Смятение заразительно — поддавшись ему, я побегал, запасаясь продуктами, как если бы эта унизительная рысца, срывающаяся на галоп, бралась защитить меня от взвившегося бича, свитого из шипящих змей, или, если тебе милы старинные космогонии, от геогнозического содрогания, произведшего поднятие материков.

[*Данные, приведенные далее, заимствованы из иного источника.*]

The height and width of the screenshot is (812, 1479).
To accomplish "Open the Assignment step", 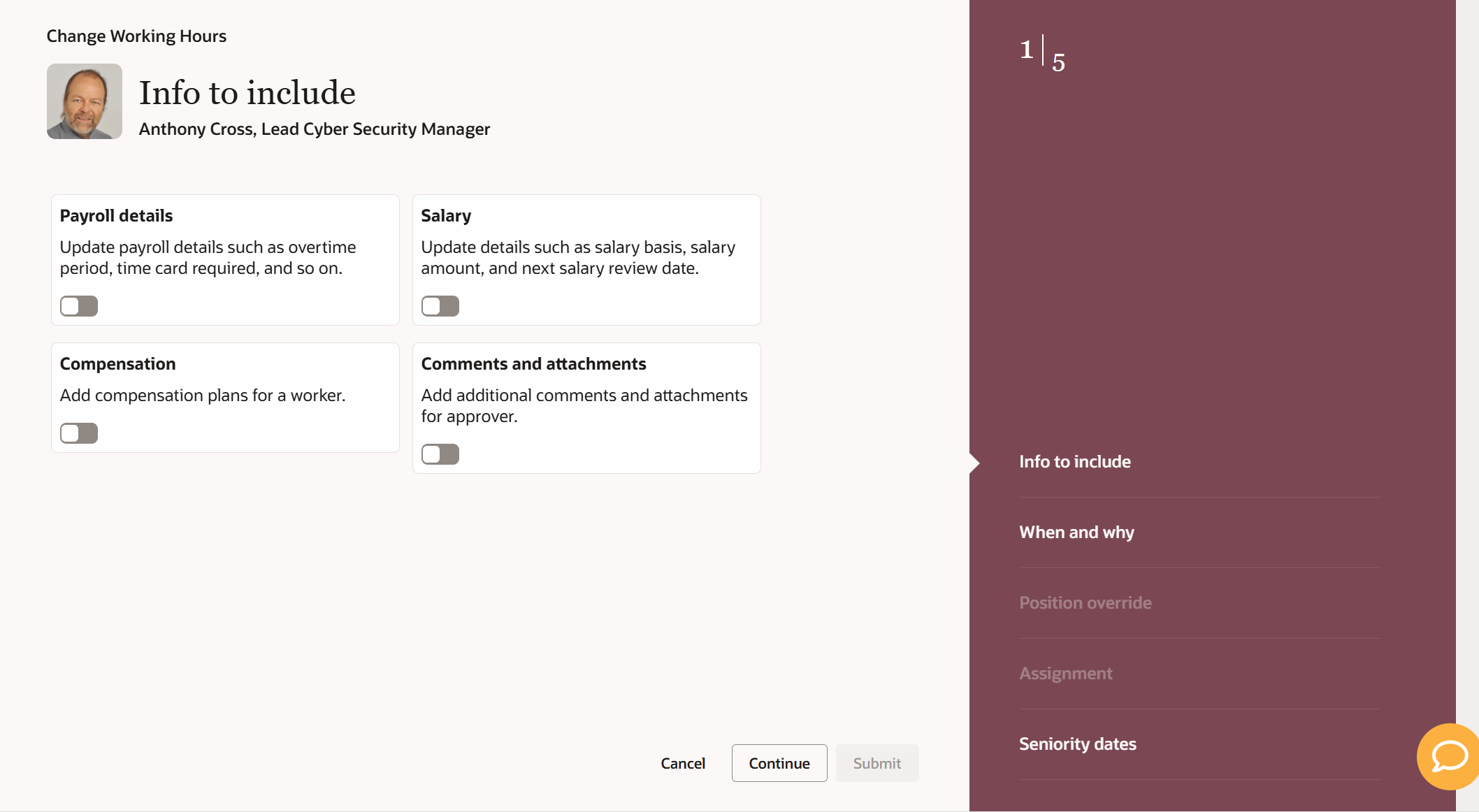I will [1065, 674].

Когда из-за чрезмерного умножения крови пары утробы и жизненные соки вступили в мозг и принялись нещадно колебать воображение, а книги пророчеств и сонники сами собой открылись на главах об адском огне (виденный во сне, сулит печаль и смущение, наяву же он знак последних времен), и явился некто сладкоречивый, долговолосый и белоглазый (куда тому официанту!), — о, тогда пришлось мне вспомнить преданные забвению слова «соль», «гречка», «спички». Для меня ими стали сигареты, растворимый кофе, батарейки, бритвенные лезвия, тростниковый сахар, зеленый чай узбекской фасовки, напиток, выдержанный методом андалусской солеры, и еще парочка пунктов, заставивших не жалеть их искателя, а дивиться ему: ну чем не басенный муравей, перепутавший времена года?
Хорошо, мне хватило воли прекратить пародировать сумятицу и предаться полноценной панике. В разгар шабаша угрюмого гегельянства — смерть Человека в конце Истории — ни в чем ином я не мог практиковаться. Я стыдился себя в этих письмах, вопреки моим намерениям ставших-таки «мешком всех вещей» (Виткевич о жанре романа; но, с другой стороны, — и это уже наблюдение саксонского солевара Новалиса, — всякий умник таит в себе роман и живет в нем).
После того, что возникло между нами, ты не вправе подарить меня участием сестры — так снизойди хотя бы до любознательности читателя: как я опустился! — цитирую тургеневский «Фауст», (впервые) открытый мною вчерашней ночью.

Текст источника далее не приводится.